Arthuriana, Vol. 5:3 (1995)

Introduction: To the question ‘Did Arthur exist?’ a straight yes-or-no answer cannot be given. More is involved here than historical doubt. With, say, Robin Hood, the straight answer is likewise excluded, but solely by insufficiency of data. A new find might some day make it possible. With Arthur the difficulty cuts deeper. For any ordinary inquirer, the answer ‘yes’ implies the reality of the Arthur of romance, the idealized medieval monarch, at the centre of a sort of montage that includes Guinevere and Merlin and the Knights of the Round Table. Since Arthur in that sense is a literary creation and didn’t exist, the answer ‘yes’ is wrong. But the answer ‘no’ is also wrong. It implies that Arthur is fictitious as Don Quixote is fictitious, that he has no factual basis at all. The romancers themselves would never have accepted that, and it cannot be maintained as a definite statement.

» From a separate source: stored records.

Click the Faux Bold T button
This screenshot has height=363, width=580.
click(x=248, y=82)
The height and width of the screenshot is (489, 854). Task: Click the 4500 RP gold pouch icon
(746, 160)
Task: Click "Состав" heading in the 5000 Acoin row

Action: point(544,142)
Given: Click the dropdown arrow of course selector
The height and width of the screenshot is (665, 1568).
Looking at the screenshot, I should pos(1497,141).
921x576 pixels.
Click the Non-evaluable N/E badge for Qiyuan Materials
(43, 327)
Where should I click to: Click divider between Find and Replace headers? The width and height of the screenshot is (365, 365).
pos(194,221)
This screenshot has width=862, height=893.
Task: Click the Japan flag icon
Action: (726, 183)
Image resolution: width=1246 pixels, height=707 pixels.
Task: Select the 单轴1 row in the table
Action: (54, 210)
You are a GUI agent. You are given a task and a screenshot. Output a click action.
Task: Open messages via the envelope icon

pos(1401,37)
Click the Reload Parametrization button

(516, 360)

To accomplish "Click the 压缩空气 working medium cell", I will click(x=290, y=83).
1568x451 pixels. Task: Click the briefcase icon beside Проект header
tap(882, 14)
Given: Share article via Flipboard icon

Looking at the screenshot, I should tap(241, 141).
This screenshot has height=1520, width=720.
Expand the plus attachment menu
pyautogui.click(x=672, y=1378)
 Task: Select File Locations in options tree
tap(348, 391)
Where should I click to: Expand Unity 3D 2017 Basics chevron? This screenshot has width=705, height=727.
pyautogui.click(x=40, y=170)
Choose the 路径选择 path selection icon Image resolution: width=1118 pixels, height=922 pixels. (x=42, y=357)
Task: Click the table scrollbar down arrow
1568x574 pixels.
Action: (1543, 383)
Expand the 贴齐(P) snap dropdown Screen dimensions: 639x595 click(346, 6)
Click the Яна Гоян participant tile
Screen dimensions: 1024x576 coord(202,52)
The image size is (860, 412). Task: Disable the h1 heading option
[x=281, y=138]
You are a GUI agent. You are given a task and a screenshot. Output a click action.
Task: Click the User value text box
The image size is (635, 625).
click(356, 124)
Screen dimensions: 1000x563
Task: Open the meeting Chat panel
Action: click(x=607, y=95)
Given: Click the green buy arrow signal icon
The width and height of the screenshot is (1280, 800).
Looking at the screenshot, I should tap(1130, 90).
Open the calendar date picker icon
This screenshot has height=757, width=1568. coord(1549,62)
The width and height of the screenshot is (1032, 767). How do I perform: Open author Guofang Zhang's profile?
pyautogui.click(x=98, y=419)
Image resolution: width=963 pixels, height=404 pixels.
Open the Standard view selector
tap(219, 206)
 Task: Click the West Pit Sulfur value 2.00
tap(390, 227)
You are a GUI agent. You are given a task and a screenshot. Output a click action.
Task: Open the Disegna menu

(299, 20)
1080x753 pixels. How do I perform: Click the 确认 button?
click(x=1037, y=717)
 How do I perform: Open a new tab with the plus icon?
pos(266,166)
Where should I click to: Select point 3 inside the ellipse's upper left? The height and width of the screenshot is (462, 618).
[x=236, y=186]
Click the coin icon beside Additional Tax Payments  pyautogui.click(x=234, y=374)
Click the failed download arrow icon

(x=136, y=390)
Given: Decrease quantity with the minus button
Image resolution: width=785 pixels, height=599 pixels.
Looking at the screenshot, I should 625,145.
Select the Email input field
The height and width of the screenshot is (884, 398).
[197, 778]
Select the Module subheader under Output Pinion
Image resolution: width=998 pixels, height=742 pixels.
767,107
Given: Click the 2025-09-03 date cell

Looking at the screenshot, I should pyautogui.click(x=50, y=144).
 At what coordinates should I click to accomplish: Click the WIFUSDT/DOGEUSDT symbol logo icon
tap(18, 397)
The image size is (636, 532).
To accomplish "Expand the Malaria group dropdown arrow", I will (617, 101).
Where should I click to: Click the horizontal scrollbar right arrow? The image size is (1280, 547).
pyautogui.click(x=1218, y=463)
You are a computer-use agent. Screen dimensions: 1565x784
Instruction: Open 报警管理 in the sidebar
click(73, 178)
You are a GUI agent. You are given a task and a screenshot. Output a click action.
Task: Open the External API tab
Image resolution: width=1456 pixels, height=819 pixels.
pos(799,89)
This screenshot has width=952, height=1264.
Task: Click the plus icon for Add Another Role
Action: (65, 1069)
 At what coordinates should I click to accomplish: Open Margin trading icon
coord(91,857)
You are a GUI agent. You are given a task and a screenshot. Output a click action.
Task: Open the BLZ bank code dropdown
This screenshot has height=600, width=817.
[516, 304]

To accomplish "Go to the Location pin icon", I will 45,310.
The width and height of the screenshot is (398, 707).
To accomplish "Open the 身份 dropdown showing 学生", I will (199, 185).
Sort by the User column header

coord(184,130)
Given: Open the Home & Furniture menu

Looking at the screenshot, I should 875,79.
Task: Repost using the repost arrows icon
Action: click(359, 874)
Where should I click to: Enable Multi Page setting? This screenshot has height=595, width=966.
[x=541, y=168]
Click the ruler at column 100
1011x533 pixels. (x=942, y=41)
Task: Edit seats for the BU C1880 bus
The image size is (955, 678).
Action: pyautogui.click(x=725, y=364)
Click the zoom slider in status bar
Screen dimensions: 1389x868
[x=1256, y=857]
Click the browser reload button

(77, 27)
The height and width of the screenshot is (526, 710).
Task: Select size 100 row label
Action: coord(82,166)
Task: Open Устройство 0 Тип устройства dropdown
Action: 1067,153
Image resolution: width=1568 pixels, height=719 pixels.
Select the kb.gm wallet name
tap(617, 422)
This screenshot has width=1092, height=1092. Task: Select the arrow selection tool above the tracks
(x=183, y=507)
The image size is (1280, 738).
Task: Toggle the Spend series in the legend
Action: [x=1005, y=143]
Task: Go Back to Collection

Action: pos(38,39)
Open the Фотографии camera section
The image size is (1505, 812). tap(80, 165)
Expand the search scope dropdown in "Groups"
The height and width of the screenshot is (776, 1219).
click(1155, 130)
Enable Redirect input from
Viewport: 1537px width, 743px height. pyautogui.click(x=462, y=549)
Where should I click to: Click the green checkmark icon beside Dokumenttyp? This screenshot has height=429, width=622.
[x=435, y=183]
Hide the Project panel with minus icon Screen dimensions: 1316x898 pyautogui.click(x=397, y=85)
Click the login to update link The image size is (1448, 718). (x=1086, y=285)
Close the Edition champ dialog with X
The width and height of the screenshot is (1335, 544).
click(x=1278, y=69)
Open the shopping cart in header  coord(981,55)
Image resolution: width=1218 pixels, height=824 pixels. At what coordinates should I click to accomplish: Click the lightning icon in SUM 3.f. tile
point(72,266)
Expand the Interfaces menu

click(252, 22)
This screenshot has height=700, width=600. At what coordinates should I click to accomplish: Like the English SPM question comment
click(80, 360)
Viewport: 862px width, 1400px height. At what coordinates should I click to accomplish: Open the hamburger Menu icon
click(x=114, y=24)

Actually, of course, the literary Arthur is a shape-shifter who has taken different forms over the centuries. But all versions presumably derive from a source or prototype earlier than any. There have been numerous attempts to work back to this point, and, more specifically, to pin down a ‘historical Arthur’ as the starting-point, so that the question of existence can be affirmatively answered … on the understanding that this is the Arthur who is meant.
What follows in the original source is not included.